It's summertime and children are gathering on playgrounds and in sandboxes and pools. It's also primetime for the coxsackievirus.
The virus, one of the enterovirus family which is a major cause of illness in infants and children , has recently drawn the attention of the public and the medical communities because there have been reports of a sharp rise in severe cases and fatalities in both China and the United States. According to the Centers for Disease Control , the U.S. fatalities involved the coxsackievirus B1 and occurred among newborns, whose immature immune systems render them unusually susceptible to lethal illness.
Coxsackievirus infections typically occur in the summer and fall and most often in young children. They are generally not serious illnesses, but the virus is highly contagious, passing from person to person, and remaining on surfaces long enough to spread infection from shared objects and toys. They may also be spread in swimming pools.

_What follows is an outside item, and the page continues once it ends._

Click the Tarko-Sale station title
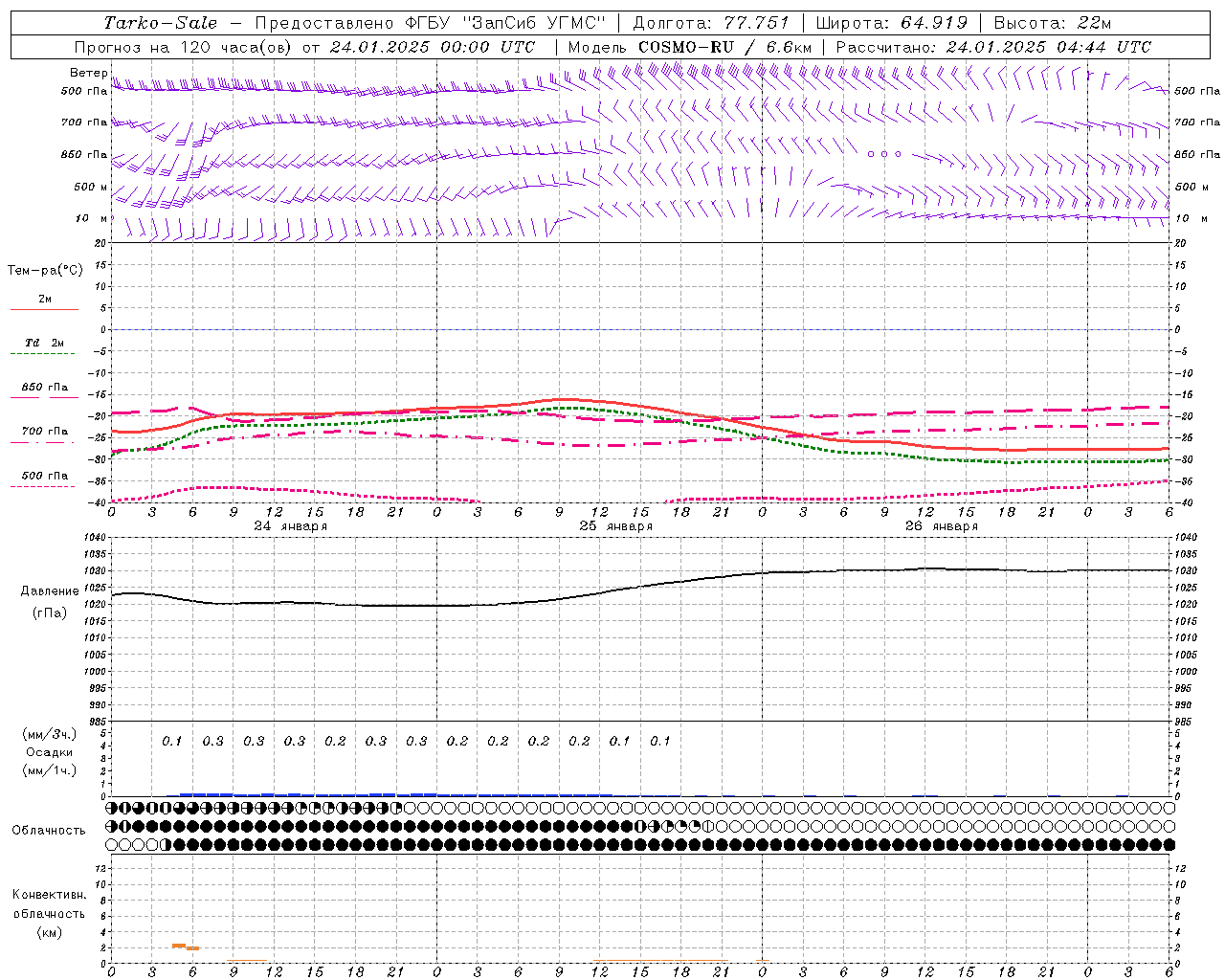 point(161,23)
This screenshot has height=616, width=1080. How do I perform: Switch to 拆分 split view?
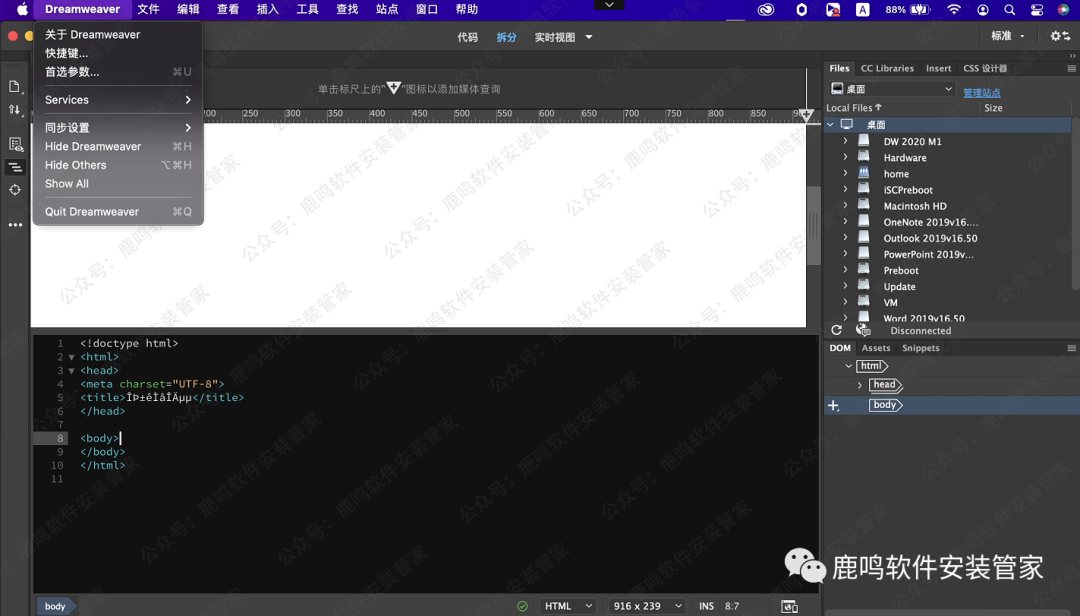[507, 37]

Another reason coxsackievirus is so infectious is that the virus can be passed along through nose and mouth secretions for a week and and from contact with feces for several weeks after infection. Thus exposure can occur from children who appear well. It takes 3-6 days from exposure to come down with symptoms.
Children infected with the coxsackieviruses may be symptom-free, or they may develop a mild illness characterized by fever and non -specific symptoms (sometimes called the "summer flu"). They may have recognizable hallmarks of coxsackievirus infection such as hand, foot, and mouth disease which has a characteristic rash along with fever. Other children may develop sore throat, conjunctivitis, or meningitis-like symptoms including headache, stiff neck, and sensitivity to light. Some symptoms mimic illnesses caused by other infections, so careful diagnosis is required to make sure your child receives treatment that is appropriate.
Doctors tend to identify illnesses caused by the coxsackievirus based on the patients' description of their symptoms, including their onset and progress , the location and types of skin rashes and of vesicles or patches in the mouth or throat, as well as the course of the child's illness. They may also rule out other causes of similar clinical syndromes by performing tests such as throat cultures, spinal taps, or blood counts. If a definitive diagnosis of coxsackievirus is required, a viral culture or a test called a polymerase chain reaction (PCR) is obtained.
Most children are given supportive care to relieve uncomfortable symptoms, and maintain nutrition and hydration and recover from coxsackie completely within seven to 10 days There are no antiviral agents that are currently effective. Less commonly, infections in newborns or patients with poor immune systems or chronic medical problems, as well as some heart and central nervous system infections in older patients may cause residual damage.
Because there are multiple serotypes of coxsackievirus, one infection does not always provide immunity from other viruses in the same family and similar infections may recur. Fortunately, the majority of infections are either asymptomatic (without symptoms) or cause only minimal distress.
You can control the spread of the virus by being conscientious about washing your hands, especially after diaper changes or toileting young children. Clean the surfaces children touch frequently and wash shared toys often.